JUDICIARY: Experiments in Economics
No person shall be . . . deprived of life, liberty or property without due process of law—5th Amendment.
. . . nor shall any State deprive any person of life, liberty or property without due process of law—14th Amendment.
The Supreme Court's economic power over all U. S. citizens is derived in large measure from these "due process" provisions of the Constitution. They give it the final decision in Government's ceaseless struggle to control and regulate Business & Industry. They are the legal refuge of every corporation (a "person" under the law) which feels itself misused by a Federal or State board, the great rocks on which many a visionary attempt at social reform legally founders.

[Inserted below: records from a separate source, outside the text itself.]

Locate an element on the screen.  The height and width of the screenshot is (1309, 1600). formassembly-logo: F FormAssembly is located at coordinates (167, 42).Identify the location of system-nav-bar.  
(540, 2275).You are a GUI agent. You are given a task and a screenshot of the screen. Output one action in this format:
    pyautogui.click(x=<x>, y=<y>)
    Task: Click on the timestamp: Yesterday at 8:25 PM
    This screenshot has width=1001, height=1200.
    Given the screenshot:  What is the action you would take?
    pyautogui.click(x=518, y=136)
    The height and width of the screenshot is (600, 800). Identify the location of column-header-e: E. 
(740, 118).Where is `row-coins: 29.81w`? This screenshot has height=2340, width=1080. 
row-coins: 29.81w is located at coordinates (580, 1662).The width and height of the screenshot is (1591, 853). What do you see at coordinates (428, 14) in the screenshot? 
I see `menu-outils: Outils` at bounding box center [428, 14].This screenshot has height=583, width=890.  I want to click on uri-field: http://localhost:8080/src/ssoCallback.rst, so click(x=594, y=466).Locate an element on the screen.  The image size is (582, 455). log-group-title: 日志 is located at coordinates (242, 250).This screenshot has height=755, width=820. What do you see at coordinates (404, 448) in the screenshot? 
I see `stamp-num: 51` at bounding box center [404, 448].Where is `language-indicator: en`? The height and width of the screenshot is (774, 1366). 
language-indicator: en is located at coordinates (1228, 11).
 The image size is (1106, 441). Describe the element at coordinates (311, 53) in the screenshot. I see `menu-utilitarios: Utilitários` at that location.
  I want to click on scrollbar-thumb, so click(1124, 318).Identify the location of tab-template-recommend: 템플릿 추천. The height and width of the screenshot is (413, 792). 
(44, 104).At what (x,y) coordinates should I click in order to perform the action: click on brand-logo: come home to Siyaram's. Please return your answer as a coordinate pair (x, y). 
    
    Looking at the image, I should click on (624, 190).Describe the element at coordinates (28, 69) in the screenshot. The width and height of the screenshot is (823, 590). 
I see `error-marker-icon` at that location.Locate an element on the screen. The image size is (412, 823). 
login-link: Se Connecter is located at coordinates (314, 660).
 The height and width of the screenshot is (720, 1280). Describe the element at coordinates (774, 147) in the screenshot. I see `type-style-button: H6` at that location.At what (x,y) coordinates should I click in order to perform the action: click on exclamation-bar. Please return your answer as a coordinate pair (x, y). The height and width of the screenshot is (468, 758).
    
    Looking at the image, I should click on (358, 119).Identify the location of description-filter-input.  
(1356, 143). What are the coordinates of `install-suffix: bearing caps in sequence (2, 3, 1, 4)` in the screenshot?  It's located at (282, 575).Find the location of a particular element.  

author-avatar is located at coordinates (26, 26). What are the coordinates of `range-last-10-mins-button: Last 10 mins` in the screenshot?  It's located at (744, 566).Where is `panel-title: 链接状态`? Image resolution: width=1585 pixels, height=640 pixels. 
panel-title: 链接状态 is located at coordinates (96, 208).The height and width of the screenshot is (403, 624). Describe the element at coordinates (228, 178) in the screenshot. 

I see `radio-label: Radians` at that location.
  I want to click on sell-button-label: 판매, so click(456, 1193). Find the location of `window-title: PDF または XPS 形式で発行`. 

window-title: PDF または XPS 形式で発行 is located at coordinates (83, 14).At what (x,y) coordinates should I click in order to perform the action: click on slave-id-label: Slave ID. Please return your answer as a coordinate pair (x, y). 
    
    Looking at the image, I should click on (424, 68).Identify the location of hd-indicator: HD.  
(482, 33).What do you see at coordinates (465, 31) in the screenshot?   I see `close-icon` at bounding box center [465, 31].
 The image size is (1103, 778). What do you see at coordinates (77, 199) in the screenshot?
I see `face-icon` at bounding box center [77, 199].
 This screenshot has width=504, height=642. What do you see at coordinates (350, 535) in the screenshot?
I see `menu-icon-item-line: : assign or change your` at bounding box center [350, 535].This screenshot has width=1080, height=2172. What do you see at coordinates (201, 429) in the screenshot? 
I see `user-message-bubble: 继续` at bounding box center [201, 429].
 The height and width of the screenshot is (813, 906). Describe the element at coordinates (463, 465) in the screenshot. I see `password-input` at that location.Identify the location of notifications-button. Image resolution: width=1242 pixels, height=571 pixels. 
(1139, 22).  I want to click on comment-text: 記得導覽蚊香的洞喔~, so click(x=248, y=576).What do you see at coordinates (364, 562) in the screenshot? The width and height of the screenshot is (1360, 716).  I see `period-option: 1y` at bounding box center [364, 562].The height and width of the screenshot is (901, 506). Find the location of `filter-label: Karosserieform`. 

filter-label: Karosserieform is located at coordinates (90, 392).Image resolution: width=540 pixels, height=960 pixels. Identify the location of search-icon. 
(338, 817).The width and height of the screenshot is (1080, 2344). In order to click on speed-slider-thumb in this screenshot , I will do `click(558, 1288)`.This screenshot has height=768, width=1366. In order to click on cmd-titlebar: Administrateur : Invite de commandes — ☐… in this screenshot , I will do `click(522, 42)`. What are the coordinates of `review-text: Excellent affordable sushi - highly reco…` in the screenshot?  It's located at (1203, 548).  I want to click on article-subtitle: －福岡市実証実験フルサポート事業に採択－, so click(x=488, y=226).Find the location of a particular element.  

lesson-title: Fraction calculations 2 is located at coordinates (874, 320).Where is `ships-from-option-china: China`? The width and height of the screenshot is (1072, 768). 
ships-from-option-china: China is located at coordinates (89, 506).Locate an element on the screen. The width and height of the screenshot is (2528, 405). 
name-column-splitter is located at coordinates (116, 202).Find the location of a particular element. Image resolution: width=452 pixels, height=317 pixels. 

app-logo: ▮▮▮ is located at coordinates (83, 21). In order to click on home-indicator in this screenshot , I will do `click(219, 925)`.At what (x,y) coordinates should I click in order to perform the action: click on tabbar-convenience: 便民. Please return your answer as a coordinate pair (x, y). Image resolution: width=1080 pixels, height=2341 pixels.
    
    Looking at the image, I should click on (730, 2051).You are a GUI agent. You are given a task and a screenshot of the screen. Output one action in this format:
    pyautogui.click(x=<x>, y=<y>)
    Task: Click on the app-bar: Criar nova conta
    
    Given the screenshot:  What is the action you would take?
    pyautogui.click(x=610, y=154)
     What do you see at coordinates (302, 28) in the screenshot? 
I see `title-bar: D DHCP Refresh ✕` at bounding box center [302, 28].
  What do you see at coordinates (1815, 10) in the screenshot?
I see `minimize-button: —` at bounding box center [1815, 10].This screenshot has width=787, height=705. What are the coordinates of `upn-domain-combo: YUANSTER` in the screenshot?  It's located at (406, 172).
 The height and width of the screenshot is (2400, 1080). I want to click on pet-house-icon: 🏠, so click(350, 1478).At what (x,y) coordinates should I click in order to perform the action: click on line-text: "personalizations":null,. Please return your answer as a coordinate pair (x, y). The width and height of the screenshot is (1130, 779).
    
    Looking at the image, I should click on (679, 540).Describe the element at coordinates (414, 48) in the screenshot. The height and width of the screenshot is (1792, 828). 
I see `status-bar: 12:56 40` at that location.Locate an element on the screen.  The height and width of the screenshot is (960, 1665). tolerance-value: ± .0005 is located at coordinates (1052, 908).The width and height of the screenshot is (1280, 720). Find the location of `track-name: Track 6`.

The first "due process" amendment was originally intended to give the individual citizen protection against political tyranny by the Federal Government. Because it dealt in abstractions, the Supreme Court, by interpretations, had wide latitude in defining such relative terms as "reasonable," "arbitrary" and "legitimate." Thus a century of evolution transformed the 5th Amendment into a weapon with which the Court could suppress any regulatory experiments by Congress of which it disapproved. In the hands of the Supreme Court the 5th Amendment wrecked an effort to establish a minimum wage law for women in the District of Columbia, on the ground that such a law violated "liberty of contract." Likewise zoning laws were annulled because they unconstitutionally deprived owners of the free use of their property. To circumvent this "due process" clause Congress, whose attempt to stamp out child labor by taxation was invalidated by the Supreme Court, submitted to the States the Child Labor Amendment to the Constitution.* Many have been the cases of railroads and utilities which have convinced a majority of the Supreme Court that rates fixed by Federal commissions were too low to earn a fair return on their property, were thus "confiscatory" and hence constitutionally void under the 5th Amendment.